◆ Your goal ◆
The word "will" occurs in some lines of the listing. Copy those lines.

╭─ Recorded data

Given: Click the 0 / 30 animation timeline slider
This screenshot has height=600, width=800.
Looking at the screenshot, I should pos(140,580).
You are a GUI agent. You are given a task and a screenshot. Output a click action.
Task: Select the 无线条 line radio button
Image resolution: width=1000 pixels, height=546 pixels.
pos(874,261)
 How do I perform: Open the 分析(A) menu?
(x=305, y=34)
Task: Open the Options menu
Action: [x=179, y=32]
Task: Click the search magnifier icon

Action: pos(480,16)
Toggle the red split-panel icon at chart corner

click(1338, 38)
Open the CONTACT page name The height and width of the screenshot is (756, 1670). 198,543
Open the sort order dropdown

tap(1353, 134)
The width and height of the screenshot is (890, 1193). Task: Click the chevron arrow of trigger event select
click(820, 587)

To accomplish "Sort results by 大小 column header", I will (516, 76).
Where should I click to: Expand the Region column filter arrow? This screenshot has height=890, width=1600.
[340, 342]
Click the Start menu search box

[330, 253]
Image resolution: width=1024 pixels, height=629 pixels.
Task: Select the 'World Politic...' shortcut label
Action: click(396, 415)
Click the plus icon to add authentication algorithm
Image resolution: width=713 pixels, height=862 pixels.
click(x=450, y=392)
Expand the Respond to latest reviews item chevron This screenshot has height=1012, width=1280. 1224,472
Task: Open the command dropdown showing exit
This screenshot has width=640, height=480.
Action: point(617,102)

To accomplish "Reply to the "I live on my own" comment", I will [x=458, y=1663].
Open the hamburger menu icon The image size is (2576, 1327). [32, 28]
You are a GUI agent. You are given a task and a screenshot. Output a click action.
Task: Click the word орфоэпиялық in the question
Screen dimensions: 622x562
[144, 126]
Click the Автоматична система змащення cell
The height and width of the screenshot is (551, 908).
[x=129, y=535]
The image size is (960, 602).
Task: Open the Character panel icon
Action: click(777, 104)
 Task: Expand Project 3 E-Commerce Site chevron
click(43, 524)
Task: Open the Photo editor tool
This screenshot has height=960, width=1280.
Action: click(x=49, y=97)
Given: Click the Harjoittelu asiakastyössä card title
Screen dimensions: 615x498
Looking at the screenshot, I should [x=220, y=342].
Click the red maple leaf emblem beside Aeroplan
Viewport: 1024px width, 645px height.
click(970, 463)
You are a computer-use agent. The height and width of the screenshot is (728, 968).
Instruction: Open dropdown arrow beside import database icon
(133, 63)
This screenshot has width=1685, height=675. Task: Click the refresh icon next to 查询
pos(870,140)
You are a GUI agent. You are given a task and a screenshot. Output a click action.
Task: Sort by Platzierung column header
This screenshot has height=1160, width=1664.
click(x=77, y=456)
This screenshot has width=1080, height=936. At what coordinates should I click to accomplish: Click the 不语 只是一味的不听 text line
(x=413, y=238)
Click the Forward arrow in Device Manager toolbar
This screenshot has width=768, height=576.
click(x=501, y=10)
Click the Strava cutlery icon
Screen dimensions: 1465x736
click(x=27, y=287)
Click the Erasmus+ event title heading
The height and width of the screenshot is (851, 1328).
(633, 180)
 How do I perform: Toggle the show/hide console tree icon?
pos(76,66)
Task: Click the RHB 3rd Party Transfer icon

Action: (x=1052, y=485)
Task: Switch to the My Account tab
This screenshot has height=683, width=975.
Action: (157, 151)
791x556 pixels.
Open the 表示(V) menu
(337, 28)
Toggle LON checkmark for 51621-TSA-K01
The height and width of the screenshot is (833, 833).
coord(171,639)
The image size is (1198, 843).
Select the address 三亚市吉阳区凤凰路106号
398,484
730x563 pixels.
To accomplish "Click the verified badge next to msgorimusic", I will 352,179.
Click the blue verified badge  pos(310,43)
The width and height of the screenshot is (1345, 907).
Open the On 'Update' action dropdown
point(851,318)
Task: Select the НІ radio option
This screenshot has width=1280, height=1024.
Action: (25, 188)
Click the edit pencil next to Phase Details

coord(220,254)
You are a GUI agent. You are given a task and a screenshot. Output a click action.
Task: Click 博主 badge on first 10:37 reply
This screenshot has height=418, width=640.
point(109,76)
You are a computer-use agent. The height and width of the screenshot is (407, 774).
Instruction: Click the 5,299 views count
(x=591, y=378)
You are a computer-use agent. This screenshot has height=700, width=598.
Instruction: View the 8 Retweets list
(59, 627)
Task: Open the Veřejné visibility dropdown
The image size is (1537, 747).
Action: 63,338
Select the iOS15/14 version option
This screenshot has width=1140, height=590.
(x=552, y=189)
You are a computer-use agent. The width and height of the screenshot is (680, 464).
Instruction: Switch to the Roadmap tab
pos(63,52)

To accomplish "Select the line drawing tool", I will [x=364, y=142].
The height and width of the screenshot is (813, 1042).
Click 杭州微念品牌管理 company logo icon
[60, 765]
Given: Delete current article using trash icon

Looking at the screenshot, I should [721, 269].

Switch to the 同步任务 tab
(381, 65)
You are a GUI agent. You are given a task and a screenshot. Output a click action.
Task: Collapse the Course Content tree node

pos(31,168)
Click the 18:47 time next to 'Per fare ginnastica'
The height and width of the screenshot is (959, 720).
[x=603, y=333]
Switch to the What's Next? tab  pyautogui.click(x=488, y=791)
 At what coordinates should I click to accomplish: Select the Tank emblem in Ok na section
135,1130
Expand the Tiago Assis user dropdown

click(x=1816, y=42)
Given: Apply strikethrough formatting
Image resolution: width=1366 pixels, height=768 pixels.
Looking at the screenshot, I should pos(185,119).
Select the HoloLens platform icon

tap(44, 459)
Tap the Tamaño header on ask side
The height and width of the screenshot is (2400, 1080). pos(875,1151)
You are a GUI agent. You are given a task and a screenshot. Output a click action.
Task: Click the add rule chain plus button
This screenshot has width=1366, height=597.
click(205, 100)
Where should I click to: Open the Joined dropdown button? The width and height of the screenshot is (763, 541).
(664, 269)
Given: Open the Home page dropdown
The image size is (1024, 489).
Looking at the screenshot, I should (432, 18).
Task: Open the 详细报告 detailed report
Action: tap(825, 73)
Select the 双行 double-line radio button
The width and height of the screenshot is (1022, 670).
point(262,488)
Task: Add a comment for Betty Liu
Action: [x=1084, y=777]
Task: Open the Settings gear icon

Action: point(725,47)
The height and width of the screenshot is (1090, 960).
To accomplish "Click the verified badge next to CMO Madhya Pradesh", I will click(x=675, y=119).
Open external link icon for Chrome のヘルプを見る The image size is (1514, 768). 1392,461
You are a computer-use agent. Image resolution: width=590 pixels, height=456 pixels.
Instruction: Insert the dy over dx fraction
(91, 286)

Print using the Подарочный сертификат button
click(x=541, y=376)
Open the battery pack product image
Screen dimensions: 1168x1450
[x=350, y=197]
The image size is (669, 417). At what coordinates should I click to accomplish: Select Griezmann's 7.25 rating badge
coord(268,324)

╰─

◆ Exercise response ◆
To accomplish "Sort results by 大小 column header", I will (516, 76).
To accomplish "Reply to the "I live on my own" comment", I will [x=458, y=1663].
To accomplish "Click the verified badge next to msgorimusic", I will 352,179.
To accomplish "Select the line drawing tool", I will [x=364, y=142].
To accomplish "Click the verified badge next to CMO Madhya Pradesh", I will click(x=675, y=119).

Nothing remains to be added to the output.